I honestly find this absolutely fascinating. It feels like she is a more evolved iteration of myself, saying to me ffs, ENOUGH already - just be here. It kind of gives me hope for the next generation. I know people worry a lot about the downhill slide into screen-y life. But I really think our generation, the one that grew up without and has to adult (somehow) with, we are the ones that can't seem to find a balance that feels ok. I really believe that our kids, that grow up immersed in it, intuitively will find their balance, because their very development was in the presence of this thing, and so their entire being rejects being swallowed up whole by it. SO that is my optimistic read of the future of humanity. Because my 18 month old baby is totally my mindfulness guru.

Tuesday, January 12, 2016

goodbye homeschooling

I have this narrative in the back of my head kind of constantly, when I think about the life choices that have brought me to this point. I worked in a Montessori school for a year, teaching, before I chose to switch to teaching a small homeschool group, and then shifted to homeschooling my own kids for the next 9 years. I’m technically still homeschooling one of them, and also have a baby (turning one tomorrow!) at home, but since I have three kids in various school institutions, I feel like I’m winding down on the homeschooling. 

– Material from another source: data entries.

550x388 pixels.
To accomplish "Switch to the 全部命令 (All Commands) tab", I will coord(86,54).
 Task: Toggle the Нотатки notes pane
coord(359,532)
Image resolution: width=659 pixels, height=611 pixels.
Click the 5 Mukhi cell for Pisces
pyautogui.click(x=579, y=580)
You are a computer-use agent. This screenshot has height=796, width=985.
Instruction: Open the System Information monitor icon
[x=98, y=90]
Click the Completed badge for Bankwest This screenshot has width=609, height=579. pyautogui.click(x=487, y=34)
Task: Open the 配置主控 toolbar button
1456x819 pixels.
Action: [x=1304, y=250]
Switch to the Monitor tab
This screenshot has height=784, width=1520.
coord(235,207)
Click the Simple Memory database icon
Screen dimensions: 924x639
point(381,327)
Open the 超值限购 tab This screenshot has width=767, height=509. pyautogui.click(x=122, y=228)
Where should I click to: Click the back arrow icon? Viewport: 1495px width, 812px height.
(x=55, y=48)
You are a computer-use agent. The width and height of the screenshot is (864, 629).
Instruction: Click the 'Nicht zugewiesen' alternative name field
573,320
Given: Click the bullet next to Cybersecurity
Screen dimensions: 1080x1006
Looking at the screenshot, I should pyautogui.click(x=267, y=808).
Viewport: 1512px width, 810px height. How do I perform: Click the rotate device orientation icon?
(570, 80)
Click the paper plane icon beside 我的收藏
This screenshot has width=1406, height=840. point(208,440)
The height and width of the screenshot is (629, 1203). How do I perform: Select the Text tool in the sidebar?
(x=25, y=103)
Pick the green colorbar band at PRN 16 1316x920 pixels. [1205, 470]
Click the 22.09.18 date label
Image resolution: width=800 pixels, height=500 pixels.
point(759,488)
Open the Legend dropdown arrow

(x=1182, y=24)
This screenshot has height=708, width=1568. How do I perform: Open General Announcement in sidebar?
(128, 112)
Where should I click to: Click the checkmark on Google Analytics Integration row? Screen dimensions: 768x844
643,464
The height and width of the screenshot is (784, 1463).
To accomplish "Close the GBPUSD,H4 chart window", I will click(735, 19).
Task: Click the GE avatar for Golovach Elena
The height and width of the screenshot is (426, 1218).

Its been a defining part of my identity for most of my adult life. I love the jaw drops, the stunned stares, the incredulous people basically communicating, you are a fucking GODDESS, I could NEVER do what you do. And also, looking at my awesome, creative, free kids, living life on their own terms, connecting to all sorts of diverse people, and just reveling in a sort of smug feeling of them having escaped the jaws of the soul crushing system that is school. No peer pressure, no bullying, no grades…seriously, I felt like I was doing something amazing, mostly by not-doing, by not-sending. 

Of course I understood that most people couldn't or wouldn't want to make that choice, and I honestly respected them and lived in a sort of awe of the grown-up-ness of people that were actually a part of the productive adult world and work force. Deep down (or maybe not even so deep) I believed that I was not capable of functioning in the grown up world of bosses, accountability, and paychecks. 

So, this whole situation, even when it was supremely challenging juggling kids from newborn through teenager and all of their needs, fit into my psyche perfectly. It let me keep my self-talk intact and consistent. And now, I look around and wonder what next. I’m 39. My life is moving along, the weeks flying by faster than I can even believe, and I am struck with a sort of deep and abiding terror. What am I doing? What can I be if I stop letting fear of the adult world be the driver? To add to the issues, I moved into a country where my lack of fluency with the language will also be a factor holding me back, making me feel less-than, if I choose to allow that into my narrative. 

I’m just emerging from the postpartum haze, and this final baby of mine’s one year old birthday feels huge and significant. I feel like I can lift my head up, open my eyes for a few brief glimpses around me, take a breath, survey the landscape.